Task prompt: Among the entries below, take the line with "[LinkedIn] (1715, 1893)" and the line with "74 (38, 1983)", and output them and every line between them exactly, with nothing else.

Stored records:
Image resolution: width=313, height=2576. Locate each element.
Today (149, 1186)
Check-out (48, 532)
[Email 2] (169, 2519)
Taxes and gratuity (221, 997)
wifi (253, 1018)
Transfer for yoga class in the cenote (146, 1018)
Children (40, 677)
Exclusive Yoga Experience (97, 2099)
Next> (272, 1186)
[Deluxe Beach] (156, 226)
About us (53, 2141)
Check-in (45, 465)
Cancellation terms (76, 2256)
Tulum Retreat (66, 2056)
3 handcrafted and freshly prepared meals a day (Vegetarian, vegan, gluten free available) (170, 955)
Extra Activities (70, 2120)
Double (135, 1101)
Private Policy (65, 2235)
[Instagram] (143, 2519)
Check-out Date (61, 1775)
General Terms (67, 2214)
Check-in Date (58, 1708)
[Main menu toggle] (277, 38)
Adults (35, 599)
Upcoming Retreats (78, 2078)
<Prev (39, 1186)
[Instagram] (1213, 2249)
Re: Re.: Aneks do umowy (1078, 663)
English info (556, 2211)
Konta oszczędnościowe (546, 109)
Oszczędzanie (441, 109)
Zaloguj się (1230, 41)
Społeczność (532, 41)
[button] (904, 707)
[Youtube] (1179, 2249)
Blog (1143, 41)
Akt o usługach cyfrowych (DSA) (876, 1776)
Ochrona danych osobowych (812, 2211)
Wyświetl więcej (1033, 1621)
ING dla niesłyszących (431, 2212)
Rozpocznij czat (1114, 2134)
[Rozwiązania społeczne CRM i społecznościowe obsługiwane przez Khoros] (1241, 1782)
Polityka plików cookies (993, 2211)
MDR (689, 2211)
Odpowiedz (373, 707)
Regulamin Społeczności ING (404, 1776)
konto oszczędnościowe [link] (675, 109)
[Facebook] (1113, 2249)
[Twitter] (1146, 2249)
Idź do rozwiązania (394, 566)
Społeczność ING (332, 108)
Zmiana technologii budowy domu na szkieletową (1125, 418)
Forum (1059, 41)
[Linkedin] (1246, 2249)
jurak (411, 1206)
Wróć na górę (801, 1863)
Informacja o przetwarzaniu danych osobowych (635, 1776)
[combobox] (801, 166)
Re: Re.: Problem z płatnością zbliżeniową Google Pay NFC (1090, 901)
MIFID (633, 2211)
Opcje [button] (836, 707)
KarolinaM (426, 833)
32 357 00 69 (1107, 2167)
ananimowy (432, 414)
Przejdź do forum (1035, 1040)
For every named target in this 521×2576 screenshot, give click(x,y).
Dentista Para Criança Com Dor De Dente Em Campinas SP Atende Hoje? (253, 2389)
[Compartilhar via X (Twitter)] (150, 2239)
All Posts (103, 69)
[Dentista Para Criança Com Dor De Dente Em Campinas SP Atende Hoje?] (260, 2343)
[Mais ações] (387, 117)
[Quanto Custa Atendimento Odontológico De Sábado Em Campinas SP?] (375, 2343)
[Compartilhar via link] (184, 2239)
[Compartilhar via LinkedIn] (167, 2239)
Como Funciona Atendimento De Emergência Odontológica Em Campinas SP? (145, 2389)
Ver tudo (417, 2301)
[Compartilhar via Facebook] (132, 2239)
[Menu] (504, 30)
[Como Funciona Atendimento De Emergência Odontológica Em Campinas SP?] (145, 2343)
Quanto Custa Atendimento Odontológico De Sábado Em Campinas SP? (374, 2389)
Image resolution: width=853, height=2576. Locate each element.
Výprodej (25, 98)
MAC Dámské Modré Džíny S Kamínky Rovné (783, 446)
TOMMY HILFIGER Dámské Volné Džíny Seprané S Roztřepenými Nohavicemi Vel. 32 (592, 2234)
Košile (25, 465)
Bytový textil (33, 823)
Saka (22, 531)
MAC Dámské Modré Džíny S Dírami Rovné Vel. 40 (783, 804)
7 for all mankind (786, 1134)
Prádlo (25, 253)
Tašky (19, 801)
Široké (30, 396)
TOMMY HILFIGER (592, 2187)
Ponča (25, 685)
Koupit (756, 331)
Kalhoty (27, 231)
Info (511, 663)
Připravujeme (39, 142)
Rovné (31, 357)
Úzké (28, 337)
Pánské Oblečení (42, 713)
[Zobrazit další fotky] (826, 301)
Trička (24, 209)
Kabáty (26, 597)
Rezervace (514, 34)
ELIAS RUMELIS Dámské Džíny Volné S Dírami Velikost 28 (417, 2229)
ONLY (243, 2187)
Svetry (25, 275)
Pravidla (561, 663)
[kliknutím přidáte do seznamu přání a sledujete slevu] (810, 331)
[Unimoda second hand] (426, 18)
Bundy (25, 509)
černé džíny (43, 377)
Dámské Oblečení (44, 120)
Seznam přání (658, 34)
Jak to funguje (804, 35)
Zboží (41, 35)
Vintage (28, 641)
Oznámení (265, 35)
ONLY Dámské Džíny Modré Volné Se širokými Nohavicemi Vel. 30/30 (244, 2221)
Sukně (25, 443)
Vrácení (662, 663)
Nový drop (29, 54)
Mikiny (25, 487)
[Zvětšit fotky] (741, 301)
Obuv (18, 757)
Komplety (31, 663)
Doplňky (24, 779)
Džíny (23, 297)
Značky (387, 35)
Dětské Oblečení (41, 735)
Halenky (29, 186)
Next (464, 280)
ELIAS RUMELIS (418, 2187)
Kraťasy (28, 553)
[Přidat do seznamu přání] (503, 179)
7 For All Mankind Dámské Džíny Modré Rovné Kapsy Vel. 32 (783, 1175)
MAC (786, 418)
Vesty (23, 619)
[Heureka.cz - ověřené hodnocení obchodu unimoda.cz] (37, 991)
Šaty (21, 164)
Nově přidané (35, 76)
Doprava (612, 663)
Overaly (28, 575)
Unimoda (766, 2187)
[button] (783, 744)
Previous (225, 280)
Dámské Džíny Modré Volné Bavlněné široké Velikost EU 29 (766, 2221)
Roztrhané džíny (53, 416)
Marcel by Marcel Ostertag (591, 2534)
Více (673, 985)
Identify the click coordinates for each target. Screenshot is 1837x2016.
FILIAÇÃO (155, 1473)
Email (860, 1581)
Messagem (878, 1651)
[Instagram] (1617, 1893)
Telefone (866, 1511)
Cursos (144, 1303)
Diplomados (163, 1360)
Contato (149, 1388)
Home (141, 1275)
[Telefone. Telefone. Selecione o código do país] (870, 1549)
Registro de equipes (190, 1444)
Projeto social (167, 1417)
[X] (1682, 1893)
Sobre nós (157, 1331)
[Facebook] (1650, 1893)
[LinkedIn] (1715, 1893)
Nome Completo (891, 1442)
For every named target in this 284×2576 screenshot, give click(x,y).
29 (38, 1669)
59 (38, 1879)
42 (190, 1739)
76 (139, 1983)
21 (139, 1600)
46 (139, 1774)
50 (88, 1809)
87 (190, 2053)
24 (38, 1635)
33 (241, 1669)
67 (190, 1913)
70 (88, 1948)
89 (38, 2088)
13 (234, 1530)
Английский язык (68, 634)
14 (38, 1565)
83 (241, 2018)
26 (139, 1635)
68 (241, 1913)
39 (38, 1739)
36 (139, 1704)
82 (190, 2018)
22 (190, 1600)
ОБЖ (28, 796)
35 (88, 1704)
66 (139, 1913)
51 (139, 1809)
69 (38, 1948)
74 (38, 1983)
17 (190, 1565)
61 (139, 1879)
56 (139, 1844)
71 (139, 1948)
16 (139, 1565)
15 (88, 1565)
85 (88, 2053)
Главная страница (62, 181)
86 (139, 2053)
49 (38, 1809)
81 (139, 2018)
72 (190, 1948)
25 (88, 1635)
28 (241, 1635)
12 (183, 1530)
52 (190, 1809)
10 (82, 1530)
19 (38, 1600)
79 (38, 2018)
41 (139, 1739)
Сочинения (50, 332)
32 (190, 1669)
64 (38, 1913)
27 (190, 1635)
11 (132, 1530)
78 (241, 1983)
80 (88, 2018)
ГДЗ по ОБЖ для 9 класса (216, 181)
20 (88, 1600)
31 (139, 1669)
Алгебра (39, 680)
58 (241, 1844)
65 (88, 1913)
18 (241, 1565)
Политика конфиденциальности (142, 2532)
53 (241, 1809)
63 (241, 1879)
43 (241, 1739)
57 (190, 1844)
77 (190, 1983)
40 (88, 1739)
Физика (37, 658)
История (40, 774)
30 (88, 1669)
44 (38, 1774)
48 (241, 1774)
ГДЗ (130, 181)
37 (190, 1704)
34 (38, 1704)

Reply to the task:
[LinkedIn] (1715, 1893)
Nome Completo (891, 1442)
For every named target in this 284×2576 screenshot, give click(x,y).
29 (38, 1669)
59 (38, 1879)
42 (190, 1739)
76 (139, 1983)
21 (139, 1600)
46 (139, 1774)
50 (88, 1809)
87 (190, 2053)
24 (38, 1635)
33 (241, 1669)
67 (190, 1913)
70 (88, 1948)
89 (38, 2088)
13 (234, 1530)
Английский язык (68, 634)
14 (38, 1565)
83 (241, 2018)
26 (139, 1635)
68 (241, 1913)
39 (38, 1739)
36 (139, 1704)
82 (190, 2018)
22 (190, 1600)
ОБЖ (28, 796)
35 (88, 1704)
66 (139, 1913)
51 (139, 1809)
69 (38, 1948)
74 (38, 1983)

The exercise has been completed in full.